Expect it when you least expect it, right? Talk about speed dating!
Back to the concept of the beauty Olympics. This is the sort of stuff a stylist works with every day, bad fashion, mis-matched make-up, goggle marks or hair that looks like it just came out of the river. We do our best not to trip over the cord to the flat iron. We find a way to eat a hoagie in 2 bites or less while listening to voice mail and sitting on the toilet. We make frog fur look full and lush, we apply make up on a bride’s acne riddled face to help her skin look smooth as a baby’s bottom. We gently soothe the savage beast when the hair gets cut ‘too short’ – oopsie. We correct the colour-gone-wrong-at-home with hope and encouraging remarks. We keep our calm while life as one knows it is falling apart. We deftly apply dark hair colour while wearing chanel in winter white and don’t get a drop of it on our ensemble. We can stand for 10 hours in 6 inch heels. Let’s face it, just keeping lipstick on and hair full for that amount of time is something to brag about.

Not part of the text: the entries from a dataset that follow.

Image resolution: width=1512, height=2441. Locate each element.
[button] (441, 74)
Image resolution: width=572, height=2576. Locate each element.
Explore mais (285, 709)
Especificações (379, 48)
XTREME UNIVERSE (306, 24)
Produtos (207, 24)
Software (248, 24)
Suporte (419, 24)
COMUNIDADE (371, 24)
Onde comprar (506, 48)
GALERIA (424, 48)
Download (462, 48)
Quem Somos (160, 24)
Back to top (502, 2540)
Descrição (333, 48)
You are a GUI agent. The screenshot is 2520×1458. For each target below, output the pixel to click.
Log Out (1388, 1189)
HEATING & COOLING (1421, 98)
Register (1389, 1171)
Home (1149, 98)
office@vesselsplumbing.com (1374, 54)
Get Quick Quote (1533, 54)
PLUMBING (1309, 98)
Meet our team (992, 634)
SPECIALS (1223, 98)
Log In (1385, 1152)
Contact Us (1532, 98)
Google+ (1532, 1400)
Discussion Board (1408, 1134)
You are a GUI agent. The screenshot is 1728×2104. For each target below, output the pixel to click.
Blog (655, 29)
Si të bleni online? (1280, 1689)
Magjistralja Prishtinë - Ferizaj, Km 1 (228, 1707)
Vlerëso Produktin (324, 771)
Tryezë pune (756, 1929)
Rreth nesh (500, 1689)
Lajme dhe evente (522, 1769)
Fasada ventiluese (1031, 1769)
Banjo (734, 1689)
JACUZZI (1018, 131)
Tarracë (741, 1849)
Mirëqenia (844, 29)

Breakfast needs to make an exit? Lost the tip of a finger in that last set of layers? A pesky 3rd degree burn from the hot tool? None of this will take us down. We forge on wearing band aids and mole skin and pop ibuprofen and every day at closing time we raise a glass, check the stop watch and know that once again, we beat the odds, we turned back the clock and won the race in our daily beauty olympics.
Do you have a story about doing hair or having your hair done?